Reproduce all of the records word for word, omitting the pictures.

The records
====================
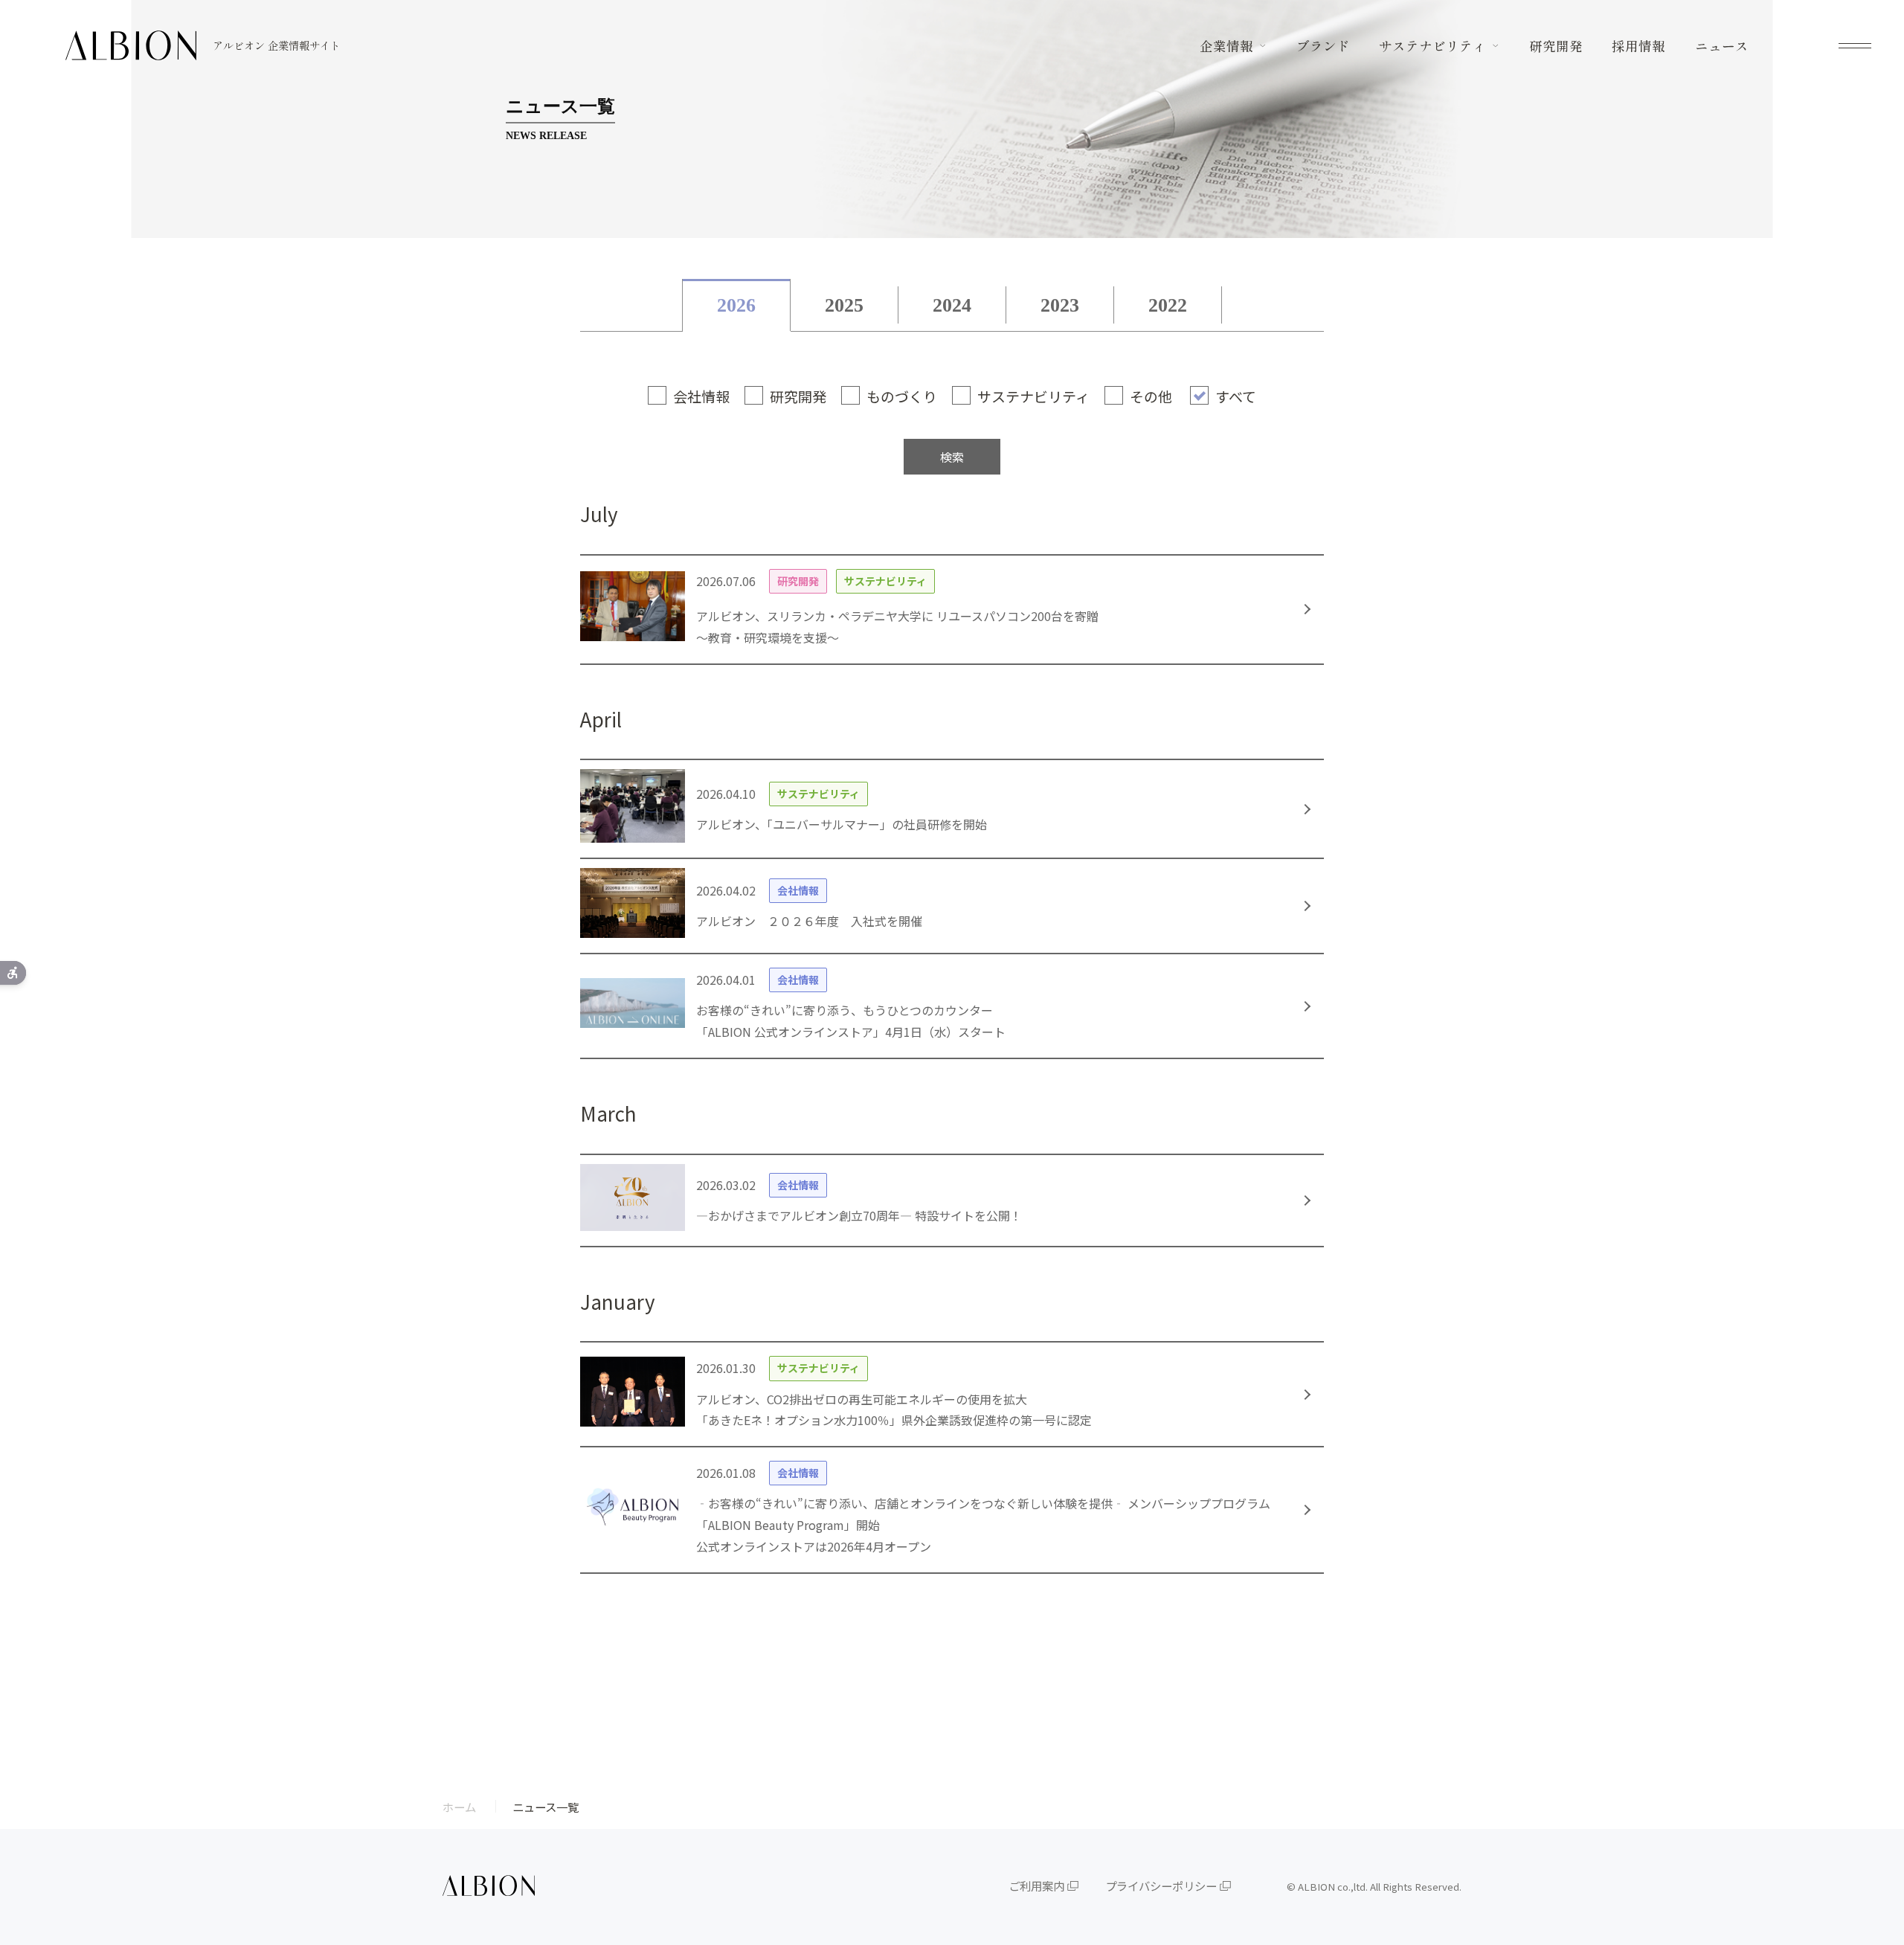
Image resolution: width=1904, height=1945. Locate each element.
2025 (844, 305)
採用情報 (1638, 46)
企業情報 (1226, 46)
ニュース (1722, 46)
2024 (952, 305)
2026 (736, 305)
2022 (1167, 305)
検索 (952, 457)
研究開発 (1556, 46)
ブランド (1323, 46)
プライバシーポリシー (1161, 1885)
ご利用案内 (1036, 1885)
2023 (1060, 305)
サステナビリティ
====================
Your solution
Image resolution: width=1904, height=1945. Locate each element.
2025 (844, 305)
採用情報 (1638, 46)
企業情報 (1226, 46)
ニュース (1722, 46)
2024 (952, 305)
2026 (736, 305)
2022 (1167, 305)
検索 (952, 457)
研究開発 (1556, 46)
ブランド (1323, 46)
プライバシーポリシー (1161, 1885)
ご利用案内 (1036, 1885)
2023 (1060, 305)
サステナビリティ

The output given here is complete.